De quelques réflexions sur les conditions
d’une authentique et solide restauration royale.
par le frère Maximilien-Marie du Sacré-Cœur
1) – Il y a un assez grand nombre de personnes qui se disent favorables à la royauté ; mais, parmi elles, on trouve un très large éventail de conceptions, parfois très opposées les unes aux autres : qu’y a-t-il de commun entre un « orléaniste » et un « légitimiste » (pour ne parler que des deux grands courants royalistes) ? Il n’est même pas certain que, si l’on demandait aux uns et aux autres de définir le mot « roi » qu’ils ont en commun, on obtienne la même notion.
Parmi les royalistes on en trouve un assez grand nombre qui se dit « légitimiste », c’est-à-dire soutenant les droits dynastiques de Monseigneur le Prince Louis de Bourbon, duc d’Anjou ; mais, parmi ces « légitimistes », existe encore un certaine variété d’idées divergentes, voire absolument incompatibles entre elles.

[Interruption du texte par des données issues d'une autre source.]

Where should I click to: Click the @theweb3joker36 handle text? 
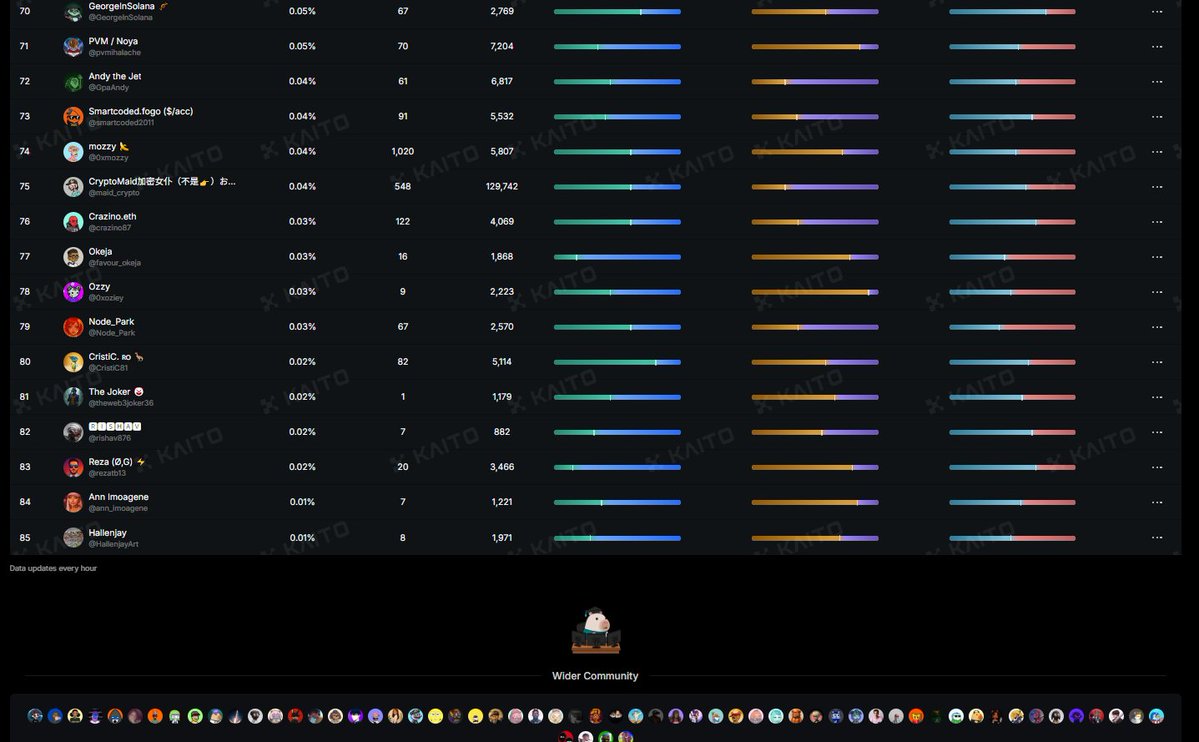(x=121, y=403)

Il y a ceux qui, à la suite du Comte de Chambord, tiennent fermement aux principes de la monarchie capétienne traditionnelle, et il y a ceux qui s’accommoderaient d’une royauté qualifiée de « moderne » dont la quasi seule différence avec l’actuelle cinquième république consisterait dans le fait qu’au lieu d’un président de la république élu, il y aurait à la tête de l’État Louis XX et ses successeurs.
La restauration royale à laquelle nous aspirons, à laquelle nous travaillons, est celle d’une monarchie traditionnelle pleinement conforme aux principes et traditions de celle qui a succombé sous les coups de la sinistre révolution : pas une royauté parlementaire, ou « constitutionnelle », comme on en trouve en plusieurs pays d’Europe aujourd’hui.

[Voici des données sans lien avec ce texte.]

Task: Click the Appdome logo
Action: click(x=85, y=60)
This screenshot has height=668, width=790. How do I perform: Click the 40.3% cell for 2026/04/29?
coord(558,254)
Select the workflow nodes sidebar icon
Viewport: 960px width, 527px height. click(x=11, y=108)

2) – On trouve également un nombre assez important de personnes favorables à la royauté, qui vivent avec l’illusion que le seul fait de placer un roi (Louis XX par exemple, mais un certain nombre de « survivantistes » ou de « providentialistes » partagent aussi ce genre d’idées en promouvant leurs candidats – connus ou cachés -) à la tête de la France telle qu’elle se trouve aujourd’hui, comme une espèce de « deus ex machina », pour que, comme par enchantement, tout se retrouve automatiquement changé, amélioré, renouvelé.
Il m’est arrivé de recevoir des messages que je qualifie volontiers de délirants : des personnes sans nul doute enthousiastes, mais à mon avis manquant pour le moins de réalisme (si ce n’est d’équilibre intellectuel et psychologique), qui m’écrivent qu’elles sont prêtes, dès aujourd’hui ou dès demain, à conduire le Prince à Reims et, là, à demander à l’archevêque de lui conférer le Sacre !
S’imaginent-elles être de « nouvelles Jeanne d’Arc » ?
En tout cas, d’après elles, sitôt la cérémonie achevée, la France serait transformée et, telle la « Belle au bois dormant » au contact des lèvres du prince charmant, se réveillerait catholique et royale…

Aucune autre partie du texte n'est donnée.